Contrary to what society may think. Not all men sleep around either. I’ve met a celibate guy or two in the past and that is very commendable, because we all hear how men can’t keep it in their pants. You do have men that value who they are, have morals and do not want to die.

Another thing I didn’t like about the marriage quote above” is why do people make it seem like there is something wrong with having sex with one person? In a committed relationship/marriage, thats where one should be free to be totally uninhibited when it comes to sex and feel safe and free to explore with their partner. Having sex with some stranger, just the thought of that scares the shit out of me.

I just feel like this world is perverted and some people have truly lost their way, when you have people having sex, with both sexes and they want to be intimate with more than one person at a time. Something is truly wrong on a soul level. There is a disconnect from god and self. No one should be having sex with more than one person at a time.

There are a lot of people, that they can just sleep with someone and just be on their way. You have a lot of people that really can have sex with no emotion and keep it purely physical, but to those of us that can’t and we value our emotions and need love and we have concerns. This is exactly why we should be having the sex talk. This talk should be very meticulous.

Data shown
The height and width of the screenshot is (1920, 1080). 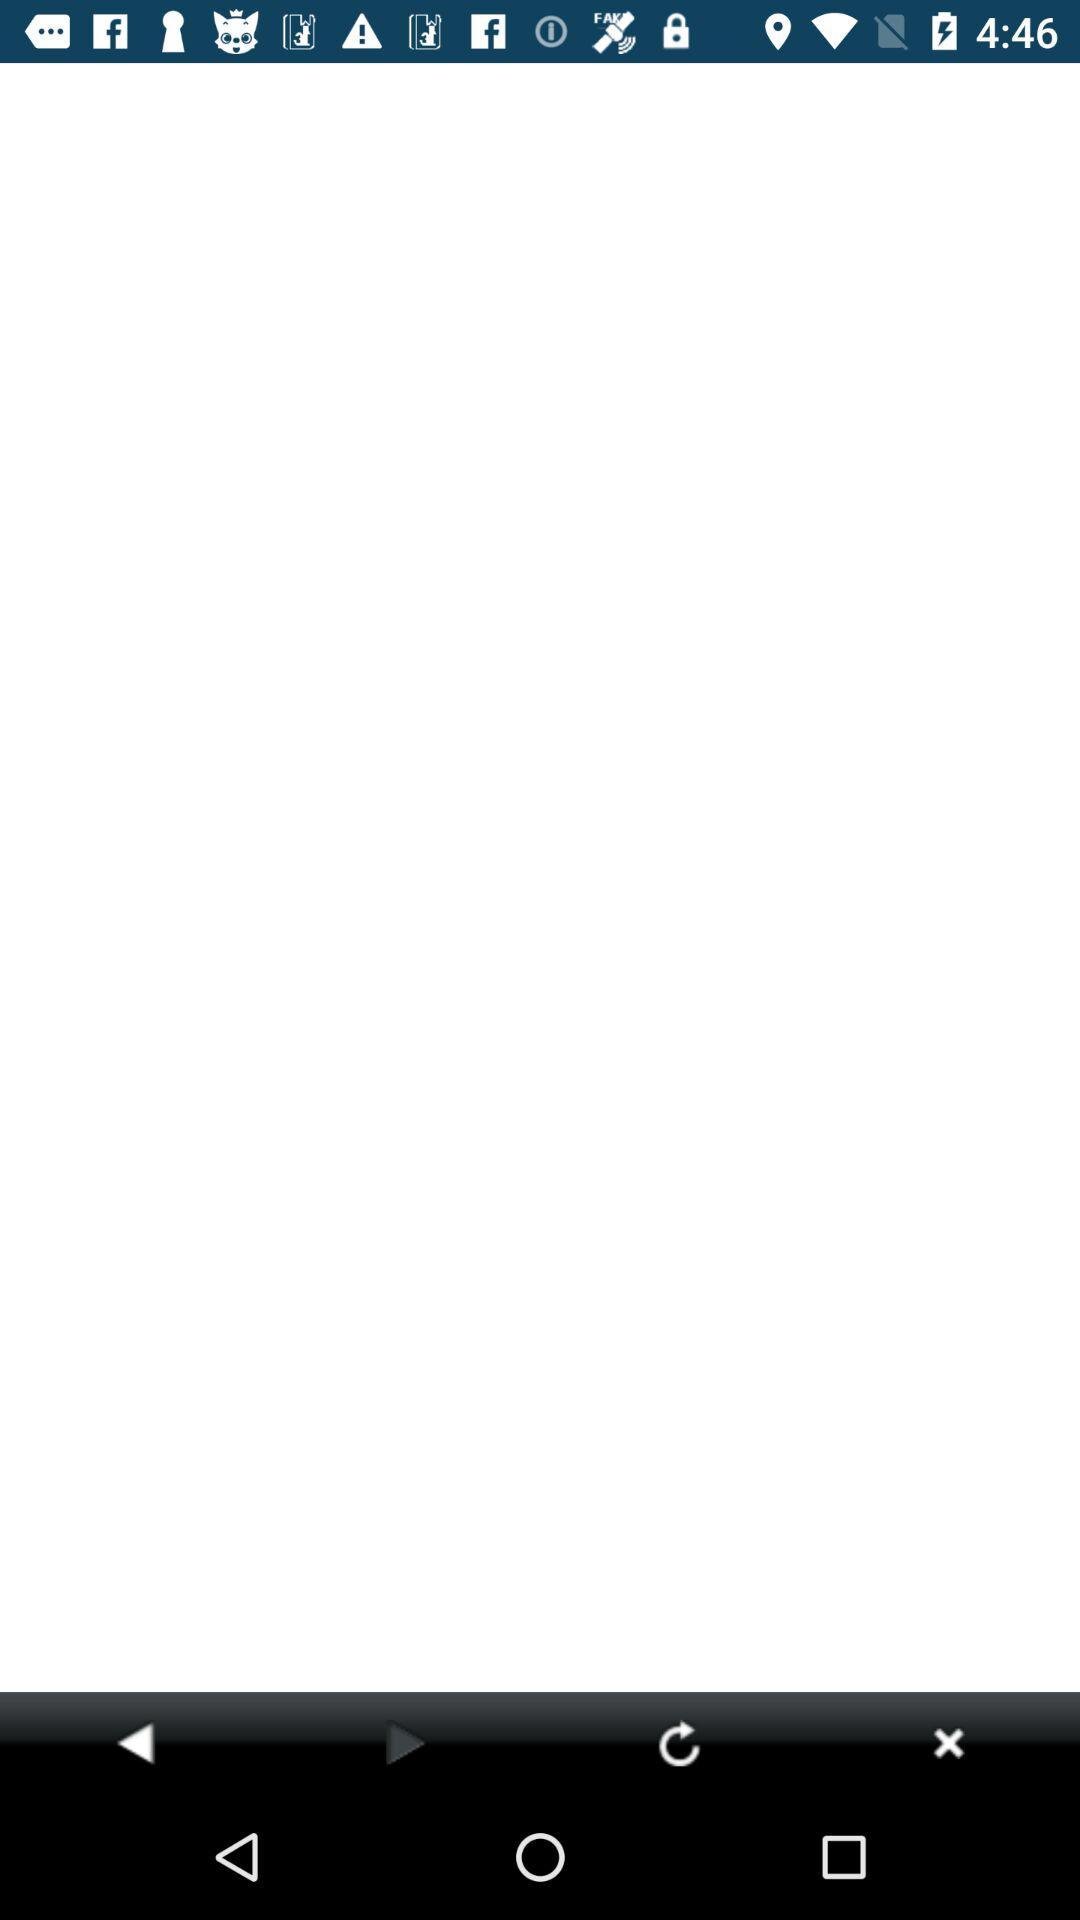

Exercise objective
Please continue the piece about sex, celibacy and committed relationships, picking up right after its final sentence and keeping the writer's voice.

Output for this exercise
Sex is a very powerful intimate act. It’s the highest form of ecstasy and expression.

I think it’s healthy and important that if you are thinking about being intimate with someone, you should talk about sex and all kinds of sex too. This is your life and this is your body. With sex comes a lot of emotions and not to mention, you make soul ties with people that you physical let enter you or touch you. No one thinks about that, some people just focus on the sensation and just having an orgasm. But we are all energy spiritual beings. With sex comes attachment, long after its over.

I’m all for people being celibate and abstaining from sex, until they are ready emotionally no matter what age they are. Someone that I’m interested in, I let him know that it’s been a while and that I have some concerns. Yeah I thought this made me sound crazy, lol… but I had to let him know what my concerns were, just incase we wind up being intimate. I’m so glad that when I voiced my concerns he didn’t treat me like I was some naive woman.

The questions I had and how I felt were perfectly normal. I’m glad he respected that I am not a woman who just goes around giving away, her most prized possession to just any ol man. A man or a woman should respect someone who’s celibate because it takes a lot of discipline to do that. We live in a society were sex is laced, everywhere and for someone to be celibate in todays world, people look down upon it, when it should be something that should be commended.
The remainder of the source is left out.